Durante los dos primeros, sólo podemos ver lances de compromiso a la verónica, todos con el paso atrás. Una varita simulada por parte de los picadores y un turno de banderillas acelerado y de trámite, con alguna excepción de vez en cuando como la de Francisco Javier Rodríguez, subalterno de la cuadrilla de Jesús Millan, que ayer saludó, desmonterado, después de dos magníficos pares.
Luego vinieron las interminables faenas de muleta. Como la de Enrique Ponce al cuarto toro. Faena típicamente poncista, con mucho toreo en paralelo y superficial en la primera parte, aderezado con el uso del pico y despidiendo al morlaco hacia afuera. Con ese toreo se pueden dar hasta mil y un muletazos. Después vinieron cinco o seis pases toreando de verdad para que veamos que también sabe hacerlo. Y, por último, sus monerías con más teatro que toreo. Así no se extraña su colección de avisos por todas las plazas y sus indultos de algunos toros, porque los toros que torea Ponce vienen y van, vienen y van, sin castigo, como los de los rejoneadores y, claro está, que así no se agotan nunca. Con el que abrió plaza consiguió sacarle algún natural aceptable a base de pisarle el terreno y entregarse.
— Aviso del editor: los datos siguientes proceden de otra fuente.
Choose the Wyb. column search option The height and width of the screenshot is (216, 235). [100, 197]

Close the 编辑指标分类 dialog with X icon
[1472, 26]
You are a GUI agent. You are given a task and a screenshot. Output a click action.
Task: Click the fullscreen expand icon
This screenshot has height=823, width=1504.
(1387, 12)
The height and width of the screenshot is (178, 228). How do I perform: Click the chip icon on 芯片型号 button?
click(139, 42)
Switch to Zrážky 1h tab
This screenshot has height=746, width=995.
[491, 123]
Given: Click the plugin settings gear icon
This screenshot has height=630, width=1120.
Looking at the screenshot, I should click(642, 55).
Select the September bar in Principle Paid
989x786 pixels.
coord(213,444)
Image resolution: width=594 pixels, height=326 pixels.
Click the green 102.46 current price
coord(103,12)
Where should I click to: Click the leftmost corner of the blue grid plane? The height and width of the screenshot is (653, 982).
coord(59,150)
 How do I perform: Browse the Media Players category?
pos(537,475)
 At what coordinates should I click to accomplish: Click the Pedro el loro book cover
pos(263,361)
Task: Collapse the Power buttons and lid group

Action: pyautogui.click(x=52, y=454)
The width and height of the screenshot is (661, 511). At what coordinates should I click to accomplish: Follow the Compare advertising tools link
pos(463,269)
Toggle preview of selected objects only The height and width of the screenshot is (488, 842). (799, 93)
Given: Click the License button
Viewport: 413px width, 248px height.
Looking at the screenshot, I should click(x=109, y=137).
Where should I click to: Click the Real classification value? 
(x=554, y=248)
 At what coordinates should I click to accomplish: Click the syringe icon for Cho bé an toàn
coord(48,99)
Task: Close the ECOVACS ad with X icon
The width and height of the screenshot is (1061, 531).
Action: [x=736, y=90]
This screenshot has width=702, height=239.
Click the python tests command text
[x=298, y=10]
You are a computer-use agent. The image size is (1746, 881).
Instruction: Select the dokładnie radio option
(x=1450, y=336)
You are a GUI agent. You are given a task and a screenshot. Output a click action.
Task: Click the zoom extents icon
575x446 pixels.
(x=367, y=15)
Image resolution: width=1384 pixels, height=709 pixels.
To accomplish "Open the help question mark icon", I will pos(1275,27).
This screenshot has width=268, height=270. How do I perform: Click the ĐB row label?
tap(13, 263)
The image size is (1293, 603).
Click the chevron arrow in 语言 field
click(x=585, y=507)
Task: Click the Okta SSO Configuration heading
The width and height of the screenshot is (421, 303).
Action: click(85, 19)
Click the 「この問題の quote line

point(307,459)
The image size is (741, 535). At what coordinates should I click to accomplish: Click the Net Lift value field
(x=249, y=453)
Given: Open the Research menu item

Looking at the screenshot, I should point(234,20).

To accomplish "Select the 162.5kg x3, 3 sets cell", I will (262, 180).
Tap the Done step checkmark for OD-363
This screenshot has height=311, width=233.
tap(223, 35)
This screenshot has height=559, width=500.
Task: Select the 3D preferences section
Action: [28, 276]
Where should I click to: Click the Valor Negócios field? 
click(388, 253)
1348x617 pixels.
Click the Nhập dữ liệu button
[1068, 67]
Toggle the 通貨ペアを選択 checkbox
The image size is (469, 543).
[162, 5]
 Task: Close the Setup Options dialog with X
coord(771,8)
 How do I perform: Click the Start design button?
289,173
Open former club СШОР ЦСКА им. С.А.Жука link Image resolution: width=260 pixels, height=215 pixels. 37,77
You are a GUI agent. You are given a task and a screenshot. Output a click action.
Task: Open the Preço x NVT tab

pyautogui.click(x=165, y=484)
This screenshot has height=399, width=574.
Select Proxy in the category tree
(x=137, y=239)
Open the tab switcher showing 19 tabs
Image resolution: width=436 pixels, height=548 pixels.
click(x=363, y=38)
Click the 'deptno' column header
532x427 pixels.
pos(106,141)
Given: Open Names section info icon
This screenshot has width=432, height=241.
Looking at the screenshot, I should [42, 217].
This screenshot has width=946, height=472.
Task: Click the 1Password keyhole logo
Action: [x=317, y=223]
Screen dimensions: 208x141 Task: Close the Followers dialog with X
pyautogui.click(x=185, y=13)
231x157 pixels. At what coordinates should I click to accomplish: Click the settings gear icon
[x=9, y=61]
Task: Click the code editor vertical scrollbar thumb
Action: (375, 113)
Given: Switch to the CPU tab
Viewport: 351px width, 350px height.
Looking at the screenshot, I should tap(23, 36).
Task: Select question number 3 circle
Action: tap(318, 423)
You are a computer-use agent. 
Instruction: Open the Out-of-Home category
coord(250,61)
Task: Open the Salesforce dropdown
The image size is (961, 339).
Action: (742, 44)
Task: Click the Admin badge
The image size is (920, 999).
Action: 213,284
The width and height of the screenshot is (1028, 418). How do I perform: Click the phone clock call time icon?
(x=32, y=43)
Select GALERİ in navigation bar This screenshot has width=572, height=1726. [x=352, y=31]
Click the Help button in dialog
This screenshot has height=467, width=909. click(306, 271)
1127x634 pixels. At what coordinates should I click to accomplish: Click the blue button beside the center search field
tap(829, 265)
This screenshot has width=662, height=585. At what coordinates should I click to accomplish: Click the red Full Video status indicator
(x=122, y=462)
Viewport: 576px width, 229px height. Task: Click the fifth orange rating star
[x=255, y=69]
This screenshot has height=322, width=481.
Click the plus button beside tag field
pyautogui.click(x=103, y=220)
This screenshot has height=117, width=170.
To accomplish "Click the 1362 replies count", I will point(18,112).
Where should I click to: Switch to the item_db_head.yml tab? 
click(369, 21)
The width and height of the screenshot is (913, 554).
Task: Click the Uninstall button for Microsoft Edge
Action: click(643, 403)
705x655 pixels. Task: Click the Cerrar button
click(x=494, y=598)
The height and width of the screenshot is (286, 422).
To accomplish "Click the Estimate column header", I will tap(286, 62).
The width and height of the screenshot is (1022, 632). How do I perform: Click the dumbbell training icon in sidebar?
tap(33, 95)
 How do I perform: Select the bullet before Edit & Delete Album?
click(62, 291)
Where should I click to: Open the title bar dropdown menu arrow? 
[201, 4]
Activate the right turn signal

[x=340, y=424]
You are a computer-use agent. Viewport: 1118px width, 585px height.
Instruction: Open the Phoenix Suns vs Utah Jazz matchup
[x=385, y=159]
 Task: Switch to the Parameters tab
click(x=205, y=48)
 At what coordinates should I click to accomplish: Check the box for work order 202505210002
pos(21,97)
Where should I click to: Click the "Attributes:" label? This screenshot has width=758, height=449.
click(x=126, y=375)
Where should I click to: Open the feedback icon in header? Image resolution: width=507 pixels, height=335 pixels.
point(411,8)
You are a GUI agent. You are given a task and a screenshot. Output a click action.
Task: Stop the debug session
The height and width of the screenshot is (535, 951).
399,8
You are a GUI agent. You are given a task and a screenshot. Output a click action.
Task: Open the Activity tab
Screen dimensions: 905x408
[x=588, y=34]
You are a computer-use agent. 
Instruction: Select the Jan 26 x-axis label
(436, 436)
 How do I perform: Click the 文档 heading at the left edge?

Jesulín de Ubrique tuvo que recurrir a las mañas de sus tiempos frívolos para conseguir los aplausos de un público que estuvo muy cicatero con él. La faena al quinto, al que se enfrentó espoleado por el triunfo de Ponce en el toro anterior, la empezó con frialdad y sin cruzarse, aunque bien es cierto que toreó con mando y largura. Como el público no mostraba mucho ardor se decidió por terminar con el pase de la tortilla, desplantes arrodillado de espaldas al toro y otras lindezas.
Jesús Millán tuvo un toro incierto y quedado y otro inválido e imposible. En los dos superó los problemas a base de ánimo y decisión. En el tercero empezó bien y acoplado. Le aplaudieron mucho los banderazos por alto con que remataba las series. El último de la tarde no permitía el lucimiento y, a pesar de ello, Millán lo buscó con el recurso del arrimón y los rodillazos. Algunos pases tuvieron mérito por la prolongación que dio a la embestida de un burel que a duras penas se tenía en pie.
En la corrida se cortaron cinco orejas, la mayoría regaladas. Y es que el público, cuando adquiere en taquilla su localidad, se cree con derecho a conceder los trofeos a todos los toreros y, si no lo consigue, piensa que lo están estafando.